Cuando se lo conté a mi esposo, él confesó que tampoco sentía ese amor incondicional que otros amigos le habían vendido. Le daba un poco de vergüenza y no planeaba contármelo (él había leído menos que yo, y no sabía que era normal). Nuestra misma manera de vivir ese primer amor solo reforzó que habíamos escogido a la persona correcta para esta aventura.


Sin darle más vueltas, sin culpas, el amor fue llegando. Pasaron los meses, pasamos una lactancia tenebrosa, mil veces peor que el parto, tapones de ductos de leche, ampollas en los pezones, muchos llantos, míos y de ella. Y el amor siguió llegando.
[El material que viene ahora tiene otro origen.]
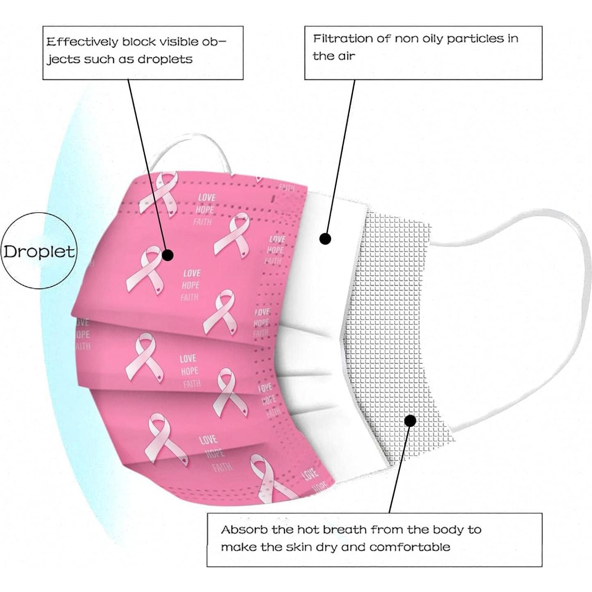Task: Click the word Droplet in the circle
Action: point(39,251)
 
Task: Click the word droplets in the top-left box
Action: point(165,60)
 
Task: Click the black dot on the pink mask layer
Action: point(168,255)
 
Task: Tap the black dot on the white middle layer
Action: point(325,238)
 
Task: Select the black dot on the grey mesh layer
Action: point(410,420)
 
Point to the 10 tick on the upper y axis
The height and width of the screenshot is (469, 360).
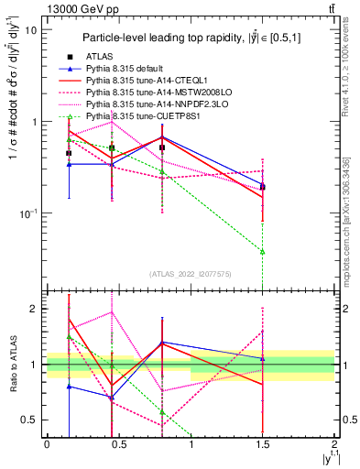[30, 29]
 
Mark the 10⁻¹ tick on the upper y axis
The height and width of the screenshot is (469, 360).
[27, 213]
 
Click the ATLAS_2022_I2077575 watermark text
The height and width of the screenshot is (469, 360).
[191, 273]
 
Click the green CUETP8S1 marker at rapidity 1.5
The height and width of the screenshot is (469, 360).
[263, 251]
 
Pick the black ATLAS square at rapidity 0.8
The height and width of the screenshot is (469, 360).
[162, 147]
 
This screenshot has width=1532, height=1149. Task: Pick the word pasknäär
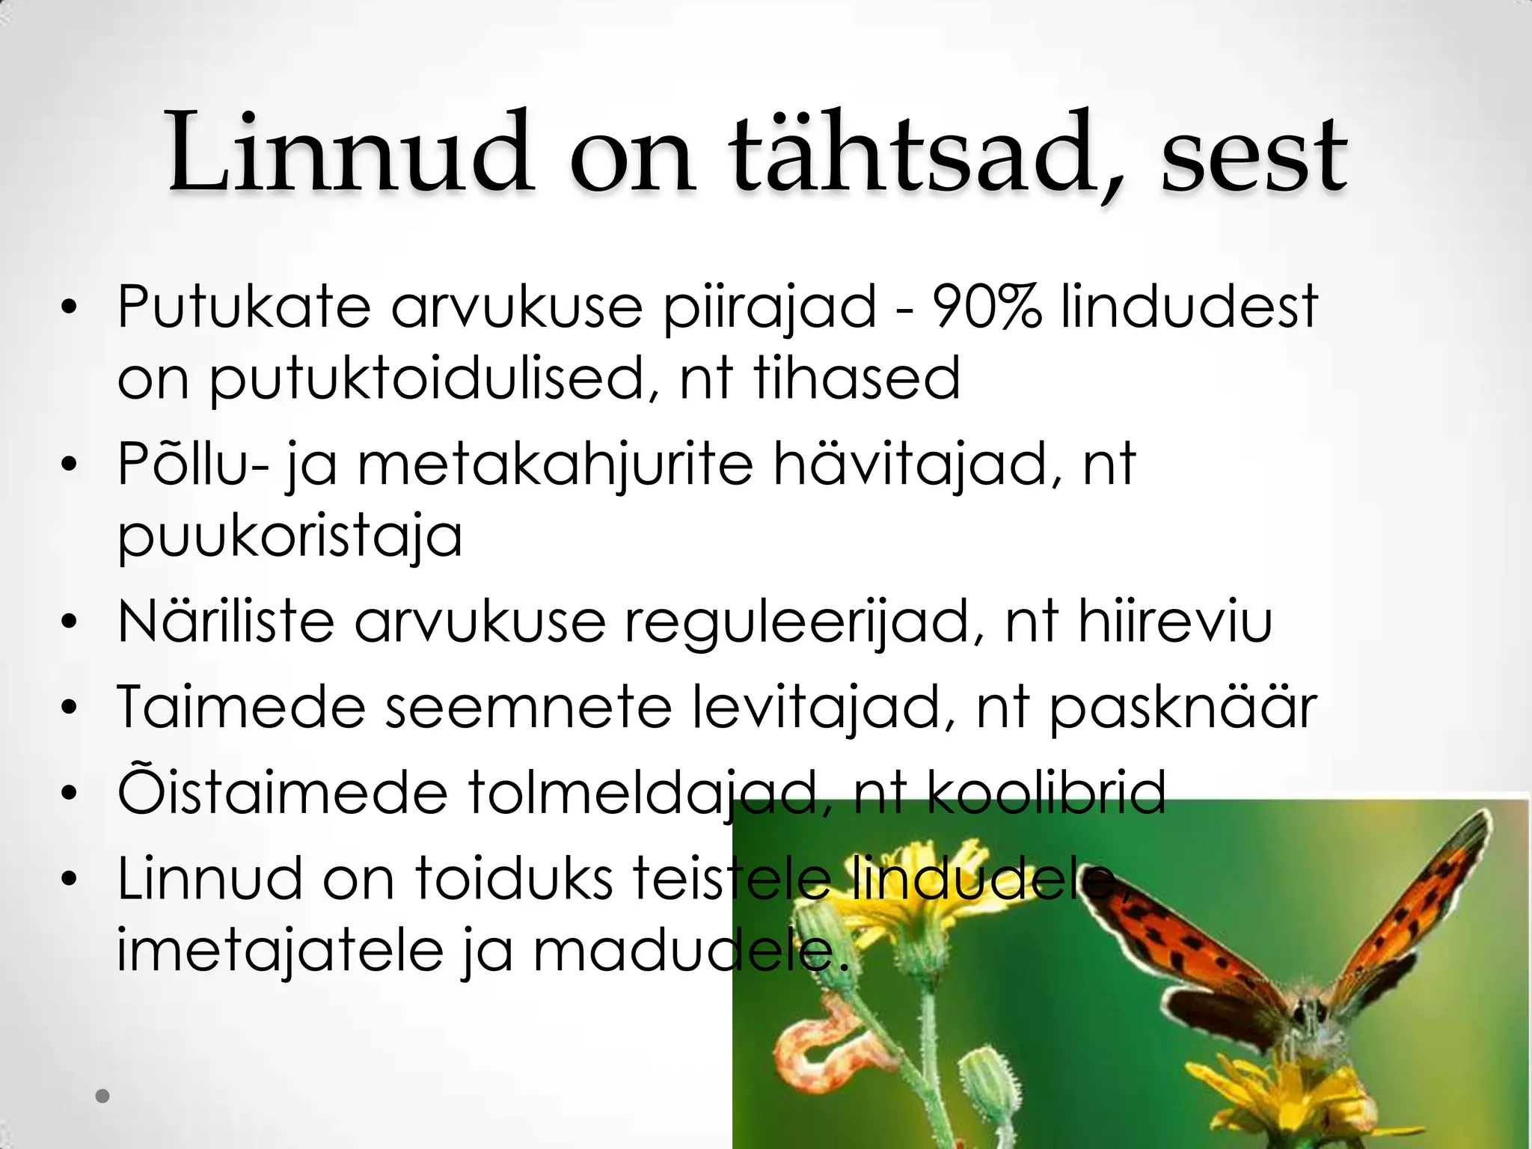1183,706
A los 8 meses mi hija se enfermó, una debilidad muscular misteriosa que nunca sabremos qué fue, pero que en su momento fue uno de los peores miedos que he vivido en mis 36 años de vida. Y fue ahí donde cayó, donde dije: “¿cómo puedo amarla tanto, si apenas nos conocemos hace 8 meses?”


El amor por los hijos llega, a veces de a poco, a veces de a chorros. No hay momento correcto y no hace falta sentir culpa al respecto. Ya cargamos con suficientes culpas como madres, como para que amar poco, o mucho, o no cuando pensábamos sea una más de ellas.